- _Stated task_
Select every line in the rows that contains the string "comment", treating uppercase and lowercase letters as different.

--- start Excerpted records ---

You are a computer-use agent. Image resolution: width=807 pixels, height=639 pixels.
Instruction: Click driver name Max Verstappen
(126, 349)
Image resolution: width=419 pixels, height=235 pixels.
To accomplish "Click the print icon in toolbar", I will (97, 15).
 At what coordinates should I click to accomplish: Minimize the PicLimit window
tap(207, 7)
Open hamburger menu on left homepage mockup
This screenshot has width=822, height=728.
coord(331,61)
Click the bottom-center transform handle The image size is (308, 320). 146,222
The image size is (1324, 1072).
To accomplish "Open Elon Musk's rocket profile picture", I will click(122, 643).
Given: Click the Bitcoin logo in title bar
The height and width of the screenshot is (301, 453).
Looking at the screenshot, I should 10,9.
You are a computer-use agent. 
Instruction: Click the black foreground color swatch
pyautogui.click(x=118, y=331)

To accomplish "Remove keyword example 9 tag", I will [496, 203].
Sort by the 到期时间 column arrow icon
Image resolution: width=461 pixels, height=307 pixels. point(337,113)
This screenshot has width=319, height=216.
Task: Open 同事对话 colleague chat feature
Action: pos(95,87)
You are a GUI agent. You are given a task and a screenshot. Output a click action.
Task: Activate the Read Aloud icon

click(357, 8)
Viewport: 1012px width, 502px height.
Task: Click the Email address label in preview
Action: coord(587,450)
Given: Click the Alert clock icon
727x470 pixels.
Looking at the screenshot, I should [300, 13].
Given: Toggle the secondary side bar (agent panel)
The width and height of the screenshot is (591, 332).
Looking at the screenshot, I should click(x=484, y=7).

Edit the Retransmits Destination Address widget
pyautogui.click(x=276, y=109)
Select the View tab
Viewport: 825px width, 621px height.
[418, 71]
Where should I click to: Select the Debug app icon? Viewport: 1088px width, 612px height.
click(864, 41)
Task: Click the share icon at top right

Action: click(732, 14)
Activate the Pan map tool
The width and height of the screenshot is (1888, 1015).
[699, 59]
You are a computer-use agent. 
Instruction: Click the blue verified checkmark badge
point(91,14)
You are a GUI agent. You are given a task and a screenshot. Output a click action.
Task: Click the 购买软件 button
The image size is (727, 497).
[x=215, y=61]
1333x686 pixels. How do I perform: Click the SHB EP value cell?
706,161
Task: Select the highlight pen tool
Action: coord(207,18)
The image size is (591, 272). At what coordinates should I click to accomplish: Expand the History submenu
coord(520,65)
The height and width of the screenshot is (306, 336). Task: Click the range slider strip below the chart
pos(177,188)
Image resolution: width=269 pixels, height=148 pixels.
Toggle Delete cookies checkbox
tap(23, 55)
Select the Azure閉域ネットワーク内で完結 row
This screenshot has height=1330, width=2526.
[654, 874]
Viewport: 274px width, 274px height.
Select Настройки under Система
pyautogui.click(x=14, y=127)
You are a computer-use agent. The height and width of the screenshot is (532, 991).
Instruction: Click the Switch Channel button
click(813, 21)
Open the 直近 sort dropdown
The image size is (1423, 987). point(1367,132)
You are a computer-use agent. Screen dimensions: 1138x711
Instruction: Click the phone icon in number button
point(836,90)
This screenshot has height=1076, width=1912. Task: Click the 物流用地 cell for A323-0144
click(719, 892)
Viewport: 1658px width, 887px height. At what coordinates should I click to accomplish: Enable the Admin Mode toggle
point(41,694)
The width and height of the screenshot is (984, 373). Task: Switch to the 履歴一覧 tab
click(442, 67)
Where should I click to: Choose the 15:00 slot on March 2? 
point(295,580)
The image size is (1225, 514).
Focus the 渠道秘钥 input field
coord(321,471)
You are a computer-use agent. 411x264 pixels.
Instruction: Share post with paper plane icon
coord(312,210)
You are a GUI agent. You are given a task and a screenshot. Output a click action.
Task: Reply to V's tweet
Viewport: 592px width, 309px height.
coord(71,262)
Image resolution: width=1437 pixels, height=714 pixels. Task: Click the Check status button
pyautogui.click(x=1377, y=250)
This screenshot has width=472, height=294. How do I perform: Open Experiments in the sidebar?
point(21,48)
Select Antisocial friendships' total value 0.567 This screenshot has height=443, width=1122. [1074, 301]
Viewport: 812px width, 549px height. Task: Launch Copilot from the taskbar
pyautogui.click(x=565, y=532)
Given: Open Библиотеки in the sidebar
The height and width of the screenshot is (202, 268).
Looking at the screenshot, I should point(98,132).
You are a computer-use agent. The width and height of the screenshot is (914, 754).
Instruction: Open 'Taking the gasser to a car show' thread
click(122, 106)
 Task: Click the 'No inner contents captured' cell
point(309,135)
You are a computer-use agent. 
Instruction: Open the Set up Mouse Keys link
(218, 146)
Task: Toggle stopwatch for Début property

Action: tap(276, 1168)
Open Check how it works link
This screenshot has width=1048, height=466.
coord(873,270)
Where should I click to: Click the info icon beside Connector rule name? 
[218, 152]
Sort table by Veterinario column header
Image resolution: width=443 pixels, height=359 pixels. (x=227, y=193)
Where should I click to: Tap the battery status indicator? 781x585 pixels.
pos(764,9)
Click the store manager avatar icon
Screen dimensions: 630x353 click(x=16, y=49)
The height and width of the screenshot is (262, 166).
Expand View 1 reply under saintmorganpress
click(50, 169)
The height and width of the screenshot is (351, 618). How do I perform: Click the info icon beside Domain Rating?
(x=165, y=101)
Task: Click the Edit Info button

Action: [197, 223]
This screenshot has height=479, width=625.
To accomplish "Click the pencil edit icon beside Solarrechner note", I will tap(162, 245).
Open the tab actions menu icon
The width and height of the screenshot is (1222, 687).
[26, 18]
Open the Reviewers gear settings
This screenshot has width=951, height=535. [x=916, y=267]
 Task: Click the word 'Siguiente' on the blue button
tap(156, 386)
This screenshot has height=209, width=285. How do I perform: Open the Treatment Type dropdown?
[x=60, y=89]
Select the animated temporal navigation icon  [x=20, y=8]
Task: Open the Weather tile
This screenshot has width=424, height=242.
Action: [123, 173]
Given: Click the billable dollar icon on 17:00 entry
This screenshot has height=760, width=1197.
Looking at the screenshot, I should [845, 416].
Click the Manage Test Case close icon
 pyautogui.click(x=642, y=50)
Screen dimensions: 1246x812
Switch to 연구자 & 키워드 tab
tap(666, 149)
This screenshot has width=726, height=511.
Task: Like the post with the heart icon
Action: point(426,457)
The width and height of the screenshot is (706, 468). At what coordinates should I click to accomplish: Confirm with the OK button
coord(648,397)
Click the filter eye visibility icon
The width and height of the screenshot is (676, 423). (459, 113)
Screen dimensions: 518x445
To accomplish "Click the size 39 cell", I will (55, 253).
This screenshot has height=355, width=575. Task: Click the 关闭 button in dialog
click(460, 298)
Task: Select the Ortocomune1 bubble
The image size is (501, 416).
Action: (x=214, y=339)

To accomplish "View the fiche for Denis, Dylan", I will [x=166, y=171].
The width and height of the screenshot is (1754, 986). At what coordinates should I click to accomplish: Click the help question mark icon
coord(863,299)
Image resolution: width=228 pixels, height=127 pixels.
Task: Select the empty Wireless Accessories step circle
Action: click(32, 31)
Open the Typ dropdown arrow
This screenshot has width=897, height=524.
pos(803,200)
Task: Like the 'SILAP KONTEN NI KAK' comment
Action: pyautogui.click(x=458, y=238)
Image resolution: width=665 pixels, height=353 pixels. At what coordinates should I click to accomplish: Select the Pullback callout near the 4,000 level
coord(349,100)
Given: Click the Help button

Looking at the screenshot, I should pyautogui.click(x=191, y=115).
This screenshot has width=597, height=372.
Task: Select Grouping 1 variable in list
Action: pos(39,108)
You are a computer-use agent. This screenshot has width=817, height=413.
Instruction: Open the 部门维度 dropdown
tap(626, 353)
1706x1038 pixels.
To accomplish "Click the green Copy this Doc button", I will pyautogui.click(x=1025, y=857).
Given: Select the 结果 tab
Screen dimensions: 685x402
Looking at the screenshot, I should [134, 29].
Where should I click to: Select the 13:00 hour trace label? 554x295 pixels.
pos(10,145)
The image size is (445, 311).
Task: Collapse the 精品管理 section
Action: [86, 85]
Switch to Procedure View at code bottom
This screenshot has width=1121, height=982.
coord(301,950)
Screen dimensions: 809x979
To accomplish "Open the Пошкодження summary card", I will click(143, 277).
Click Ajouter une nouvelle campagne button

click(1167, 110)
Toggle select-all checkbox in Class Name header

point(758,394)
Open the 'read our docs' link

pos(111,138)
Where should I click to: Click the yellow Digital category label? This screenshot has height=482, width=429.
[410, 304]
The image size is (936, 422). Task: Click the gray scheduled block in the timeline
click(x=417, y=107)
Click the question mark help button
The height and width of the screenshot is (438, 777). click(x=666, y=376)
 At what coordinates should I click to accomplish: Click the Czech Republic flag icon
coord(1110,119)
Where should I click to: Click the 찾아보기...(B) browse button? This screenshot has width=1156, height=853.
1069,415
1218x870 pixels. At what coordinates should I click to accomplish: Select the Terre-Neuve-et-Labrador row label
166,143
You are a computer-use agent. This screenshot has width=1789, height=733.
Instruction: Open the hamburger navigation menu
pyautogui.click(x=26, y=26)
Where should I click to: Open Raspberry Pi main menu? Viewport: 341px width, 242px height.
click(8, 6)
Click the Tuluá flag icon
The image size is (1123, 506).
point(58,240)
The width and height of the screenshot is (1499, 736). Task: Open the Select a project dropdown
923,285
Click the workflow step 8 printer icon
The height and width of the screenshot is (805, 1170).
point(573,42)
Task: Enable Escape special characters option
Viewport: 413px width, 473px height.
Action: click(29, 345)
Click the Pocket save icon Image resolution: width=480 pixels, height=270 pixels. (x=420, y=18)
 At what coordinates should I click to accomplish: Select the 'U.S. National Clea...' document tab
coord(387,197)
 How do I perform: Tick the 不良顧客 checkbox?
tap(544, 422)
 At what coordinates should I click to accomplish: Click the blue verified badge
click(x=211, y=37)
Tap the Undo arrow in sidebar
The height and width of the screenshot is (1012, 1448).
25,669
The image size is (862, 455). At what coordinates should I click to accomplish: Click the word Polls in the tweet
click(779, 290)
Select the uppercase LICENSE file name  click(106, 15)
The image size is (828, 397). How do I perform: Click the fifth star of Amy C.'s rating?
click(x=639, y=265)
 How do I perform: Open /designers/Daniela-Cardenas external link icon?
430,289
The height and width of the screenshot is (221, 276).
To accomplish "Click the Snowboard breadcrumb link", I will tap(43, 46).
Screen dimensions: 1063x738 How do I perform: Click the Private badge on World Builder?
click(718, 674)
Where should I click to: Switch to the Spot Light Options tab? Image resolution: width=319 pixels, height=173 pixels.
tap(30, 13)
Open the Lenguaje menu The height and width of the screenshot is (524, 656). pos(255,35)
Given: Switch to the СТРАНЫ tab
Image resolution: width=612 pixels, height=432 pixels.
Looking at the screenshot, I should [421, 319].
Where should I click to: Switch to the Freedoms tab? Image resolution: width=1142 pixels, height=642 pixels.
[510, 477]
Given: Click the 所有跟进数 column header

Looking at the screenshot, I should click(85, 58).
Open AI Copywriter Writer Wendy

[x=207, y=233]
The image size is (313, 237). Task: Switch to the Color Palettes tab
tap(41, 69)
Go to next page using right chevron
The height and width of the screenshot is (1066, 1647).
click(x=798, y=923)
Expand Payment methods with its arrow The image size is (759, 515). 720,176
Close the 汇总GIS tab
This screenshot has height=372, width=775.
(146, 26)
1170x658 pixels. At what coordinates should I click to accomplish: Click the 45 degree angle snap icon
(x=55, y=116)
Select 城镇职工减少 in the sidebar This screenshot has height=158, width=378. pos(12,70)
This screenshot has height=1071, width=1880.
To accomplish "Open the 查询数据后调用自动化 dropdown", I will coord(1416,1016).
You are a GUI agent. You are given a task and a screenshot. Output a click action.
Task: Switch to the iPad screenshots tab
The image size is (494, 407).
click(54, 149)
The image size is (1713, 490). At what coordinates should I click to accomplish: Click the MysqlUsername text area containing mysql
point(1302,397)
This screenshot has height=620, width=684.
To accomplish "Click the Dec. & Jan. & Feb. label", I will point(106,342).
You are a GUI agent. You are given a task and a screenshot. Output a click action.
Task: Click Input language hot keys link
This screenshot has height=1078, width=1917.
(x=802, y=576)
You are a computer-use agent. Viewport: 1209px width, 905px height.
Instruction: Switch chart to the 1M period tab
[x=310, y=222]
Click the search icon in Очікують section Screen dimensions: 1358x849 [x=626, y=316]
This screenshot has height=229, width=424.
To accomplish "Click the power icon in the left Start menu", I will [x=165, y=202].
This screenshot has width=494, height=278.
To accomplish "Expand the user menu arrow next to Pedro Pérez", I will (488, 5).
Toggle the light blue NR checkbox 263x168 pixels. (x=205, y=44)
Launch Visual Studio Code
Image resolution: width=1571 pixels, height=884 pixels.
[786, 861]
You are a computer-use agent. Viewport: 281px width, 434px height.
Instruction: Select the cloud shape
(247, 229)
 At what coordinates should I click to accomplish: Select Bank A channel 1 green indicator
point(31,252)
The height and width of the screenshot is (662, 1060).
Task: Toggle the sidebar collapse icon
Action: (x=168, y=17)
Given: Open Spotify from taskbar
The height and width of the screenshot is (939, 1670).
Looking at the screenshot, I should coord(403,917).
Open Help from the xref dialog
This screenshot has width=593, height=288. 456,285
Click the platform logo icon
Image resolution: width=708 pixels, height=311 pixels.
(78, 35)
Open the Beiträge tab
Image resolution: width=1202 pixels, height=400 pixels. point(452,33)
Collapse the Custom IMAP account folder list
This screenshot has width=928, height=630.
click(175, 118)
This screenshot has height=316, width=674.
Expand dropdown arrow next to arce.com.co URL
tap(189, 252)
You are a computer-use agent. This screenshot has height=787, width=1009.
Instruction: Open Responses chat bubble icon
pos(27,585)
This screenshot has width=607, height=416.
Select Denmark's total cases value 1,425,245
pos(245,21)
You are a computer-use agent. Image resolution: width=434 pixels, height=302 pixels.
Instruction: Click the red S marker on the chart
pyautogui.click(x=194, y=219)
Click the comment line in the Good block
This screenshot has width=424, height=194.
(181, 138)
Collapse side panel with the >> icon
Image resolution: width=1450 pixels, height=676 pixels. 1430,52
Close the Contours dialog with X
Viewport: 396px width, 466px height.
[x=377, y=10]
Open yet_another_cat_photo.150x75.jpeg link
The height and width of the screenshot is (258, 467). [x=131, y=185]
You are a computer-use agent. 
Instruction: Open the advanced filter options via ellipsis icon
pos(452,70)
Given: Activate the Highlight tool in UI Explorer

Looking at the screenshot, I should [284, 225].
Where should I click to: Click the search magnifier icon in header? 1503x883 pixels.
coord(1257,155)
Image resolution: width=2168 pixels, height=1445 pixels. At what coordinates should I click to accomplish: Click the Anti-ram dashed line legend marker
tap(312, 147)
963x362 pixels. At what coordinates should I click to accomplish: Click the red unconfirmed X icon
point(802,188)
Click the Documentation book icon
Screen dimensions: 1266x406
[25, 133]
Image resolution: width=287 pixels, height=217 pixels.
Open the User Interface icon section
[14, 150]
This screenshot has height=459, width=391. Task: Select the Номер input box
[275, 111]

--- end Excerpted records ---

- _Final result_
Task: Like the 'SILAP KONTEN NI KAK' comment
Click the comment line in the Good block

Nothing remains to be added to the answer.